Les ensembles À bout de souffle et Avant l’incendie viennent de présenter leur nouveau spectacle musical et théâtral autour de l’opéra de Claudio Monteverdi, L’Orfeo. Leur délirante relecture de ce chef-d’œuvre considéré comme le premier opéra de l’histoire de la musique a réjoui le public nombreux et conquis qui a assisté à cette série de représentations mémorables.

Choristes et spectateurs accueillis en ouverture du spectacle – Photo Classictoulouse
C’est sous la forme d’une invitation aux noces d’Orfeo et Euridice (en italien dans le texte), sous-titrées » Mourir peut attendre », qu’ont été annoncées ces festivités pour lesquelles il était recommandé de se faire beaux et belles. Célébré dans la sublime chapelle des Carmélites, ce mariage solennel est précédé, en particulier lors de ce 1er octobre, par l’accueil des invités sur le parvis de la voisine et imposante Bibliothèque municipale. Les commentaires souriants animent les conversations entre invités et acteurs-chanteurs vêtus et chapeautés avec imagination… Le spectacle aurait-il déjà commencé ?

Orfeo (Pierre Barret-Memy) et les musiciens – Photo Classictoulouse
Lorsque la chapelle s’ouvre enfin, le public occupe les bas-côtés de la nef occupée par un vaste dispositif de déambulation des acteurs et chanteurs. L’action peut alors commencer. Chanteurs et musiciens lancent une habile transposition de la partition de Claudio Monteverdi, légèrement condensée et adaptée aux instruments réunis. Si clavecin, théorbe et viole font le lien avec l’instrumentarium d’origine, saxophone, accordéon, batterie viennent actualiser, épicer, en quelque sorte, la partition. La Toccata d’ouverture donne le ton solennel du drame.

Orfeo portant le corps d’Euridice – Photo Classictoulouse
Les principales scènes de l’œuvre se succèdent, mêlant le chœur, les instruments et les solistes sous la direction précise et passionnée de Stéphane Delincak, directeur musical de l’ensemble À bout de souffle. De son côté, Victor Ginicis, leader de l’ensemble Avant l’incendie, règle une mise en scène au cordeau. Les chanteurs solistes s’intègrent avec talent dans la dramaturgie. On découvre ainsi notamment Pierre Barret-Memy (Orfeo), Julie Mathevet (Messagiera), Camille Suffran (Euridice, mais également violon). Chacun incarne son personnage avec conviction et déploie un chant élaboré, exigeant et sans concession. Soulignons en particulier la virtuosité et l’intensité dramatique développées par Pierre Barret-Memy dans l’aria redoutable « Possente spirto », défi lancé par Orfeo au dieu des enfers. A ce propos, les trouvailles de mise en scène et d’éclairage imaginées pour ce spectacle culminent dans cette apparition du dieu des enfers, Caronte (Charon). Sa stature de géant impressionne au plus haut point !

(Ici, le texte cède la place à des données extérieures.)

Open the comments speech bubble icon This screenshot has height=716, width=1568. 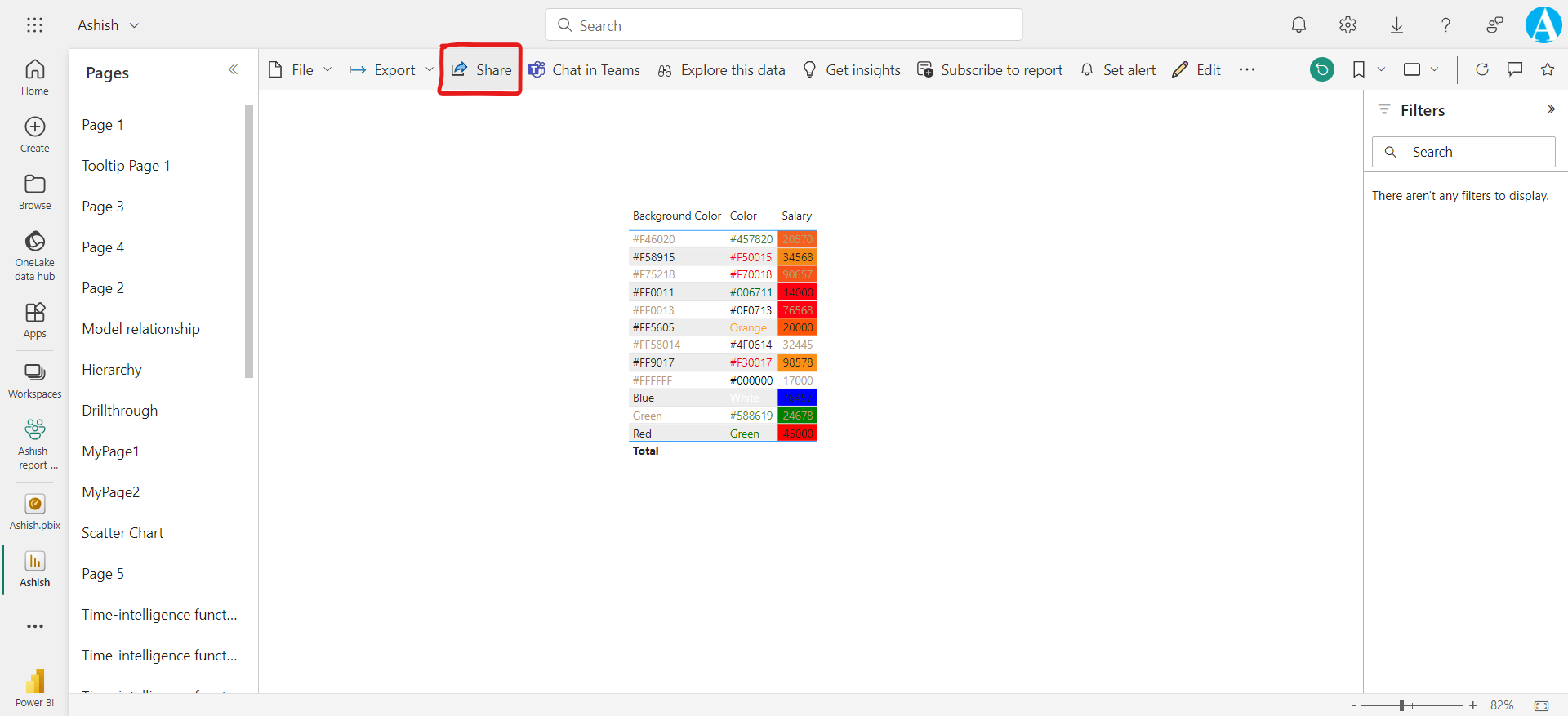(1514, 69)

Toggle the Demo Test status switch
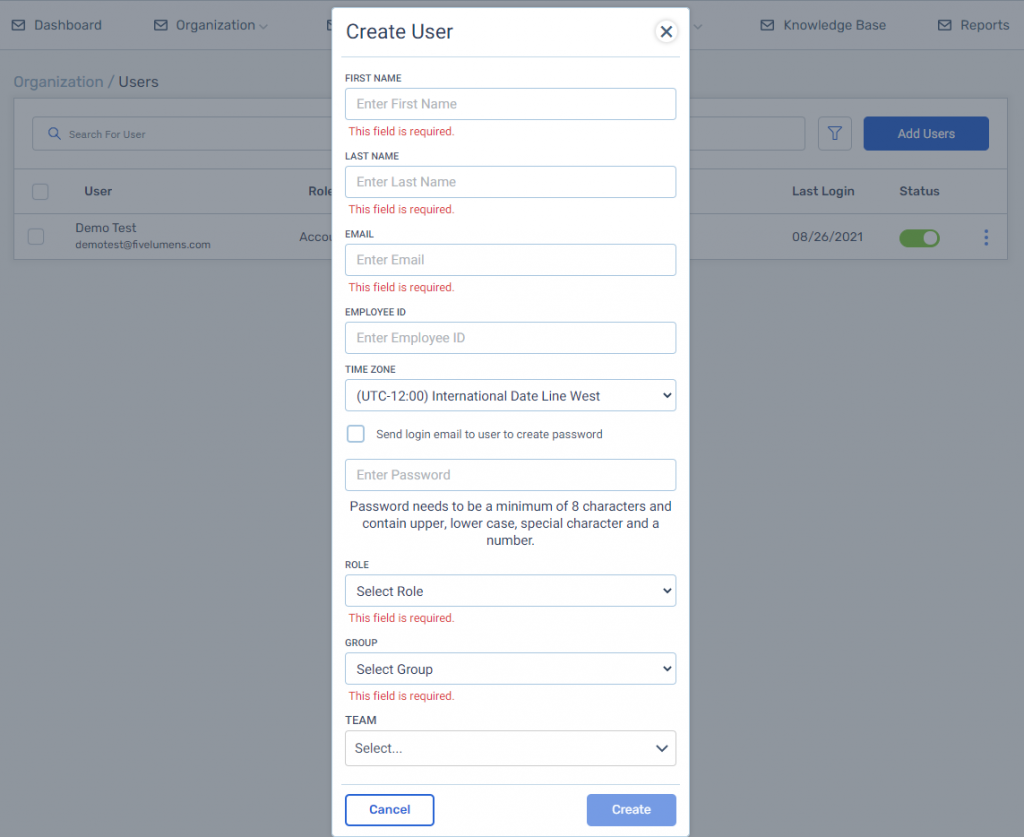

Orfeo face à Caronte, dieu des enfers – Photo Classictoulouse
L’intégration du chœur, aussi bien musicalement que dramatiquement, constitue en outre un atout majeur dans le déroulement du spectacle. La belle diversité des costumes colorés ajoute encore au caractère d’actualisation de cette transposition d’une imagination débordante.
Les retrouvailles finales des deux amants résonnent comme la meilleure des nouvelles pour l’ensemble des interprètes… et du public ! Un public qui salue la performance avec une ovation unanime.
Souhaitons à cette collaboration réussie des deux ensembles réunis de se prolonger au-delà des quatre représentations données cette fois.